Sunday, 7 November 2010

Saying no to joylessness

Yesterday was the night that Luton council selected for iur great national  celebration of the torture and execution, by burning, of a seventeenth-century dissident. This, as I’ve pointed out before, is one of the great family events in the annual calendar of this quaint and traditional nation.

Fun for all the family

The commemoration is actually on the fifth of November, but the British are pragmatic people: we don’t feel obliged to commemorate anniversaries on the exact date but prefer to go for a convenient day close to it, and yesterday was a Saturday.

The dissident was Guy Fawkes, a Catholic, caught in the cellars of the Palace of Westminster with rather a lot of barrels of gunpowder (more than he could really pass of as needing for his personal consumption). The King and both houses of Parliament were due to meet the following day just above, and detonating the powder at that time would have had a very poor effect on the health of the assembled great and good. As well as being distinctly career-limiting.

So Fawkes got tortured and eventually burned, as did a number of fellow conspirators, giving rise to this delightful celebration where we light bonfires and let off fireworks.

Just what was he? A dissident, certainly. A martyr – to the Catholics, no doubt. A traitor – to the king and ministers undeniably. Maybe today we’d call him an insurgent, which is a bad thing if you’re with Nato in Afghanistan, a good thing if you’re with the Taliban. Overall, perhaps we can just say that he was a brilliant illustration that one man’s freedom fighter is another man’s terrorist.

In any case, what he’s become since is a pretext for a good party, and this year was no exception. Generally, Luton is not a physically attractive town, but it does have some very good parks. Yesterday, Pope’s meadow, which is sandwiched between Wardown Park and the splendidly named People’s Park, was the site of a breathtaking firework display. We took our places in the crowd which must have been several thousand strong, and I think being there with them was part of the pleasure: the ‘oohs’ and ‘aahs’ of the kids have to be one great contributory factors to enjoying fireworks.

But the best thing about the display was that fireworks serve absolutely no useful purpose at all. They cost a lot of money, and they’re gone in an instant, actually destroyed by the very thing that makes them a source of joy. Glorious, extravagant, pure pleasure.
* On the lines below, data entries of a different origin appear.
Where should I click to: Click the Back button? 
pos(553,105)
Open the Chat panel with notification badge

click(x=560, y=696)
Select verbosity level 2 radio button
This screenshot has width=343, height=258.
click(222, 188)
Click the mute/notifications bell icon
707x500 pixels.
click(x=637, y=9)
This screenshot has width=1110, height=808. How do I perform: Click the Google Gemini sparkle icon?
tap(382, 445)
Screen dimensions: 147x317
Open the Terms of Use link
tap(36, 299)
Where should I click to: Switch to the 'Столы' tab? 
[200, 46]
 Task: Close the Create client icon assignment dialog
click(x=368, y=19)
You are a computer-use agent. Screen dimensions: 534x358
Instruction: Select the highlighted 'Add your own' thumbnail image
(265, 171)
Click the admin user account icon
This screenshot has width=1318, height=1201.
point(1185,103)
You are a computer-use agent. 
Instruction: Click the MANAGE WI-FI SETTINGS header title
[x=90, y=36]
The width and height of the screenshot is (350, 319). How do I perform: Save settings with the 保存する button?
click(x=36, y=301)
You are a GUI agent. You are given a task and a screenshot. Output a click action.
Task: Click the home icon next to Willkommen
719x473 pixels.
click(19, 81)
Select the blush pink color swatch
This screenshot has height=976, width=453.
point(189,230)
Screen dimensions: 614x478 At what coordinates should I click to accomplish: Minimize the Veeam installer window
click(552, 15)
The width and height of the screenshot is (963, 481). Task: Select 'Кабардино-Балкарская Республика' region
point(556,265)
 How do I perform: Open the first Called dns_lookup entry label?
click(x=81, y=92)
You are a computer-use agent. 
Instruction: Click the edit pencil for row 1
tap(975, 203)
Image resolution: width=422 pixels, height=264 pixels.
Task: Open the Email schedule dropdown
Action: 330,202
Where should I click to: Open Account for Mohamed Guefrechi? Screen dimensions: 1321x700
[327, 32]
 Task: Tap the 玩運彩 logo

That appeals to me more than ever in today’s atmosphere. The financiers are running Britain today. Though they precipitated today's crisis, and got the rest of us to pay for their failures with bank bale-outs, they've shown they know how to look after themselves: executive pay has risen by 23% in twelve months and bankers' bonuses remain at indefensible levels (which doesn't stop them trying to defend them). In between their trips to the Maldives or St Moritz, they keep telling us that the State has to spend less on things like schools and hospitals and libraries and public transport and decent policing. And jobs. And a government drawn from the same people has decided to do their bidding.

So congratulations to Luton Council for braving all that misery and spending the money on a few moments of pure pleasure in spite of the overpaid cheapskates. That’s just what the people who gave its name to People’s Park need right now, to give us a break from the bleakness ahead.

Besides, it was a great display.


Anonymous said...

You make even Luton sound like a fun place!


David Beeson said...

Even? Vibrant and exciting. Watch this space: more blogs to come...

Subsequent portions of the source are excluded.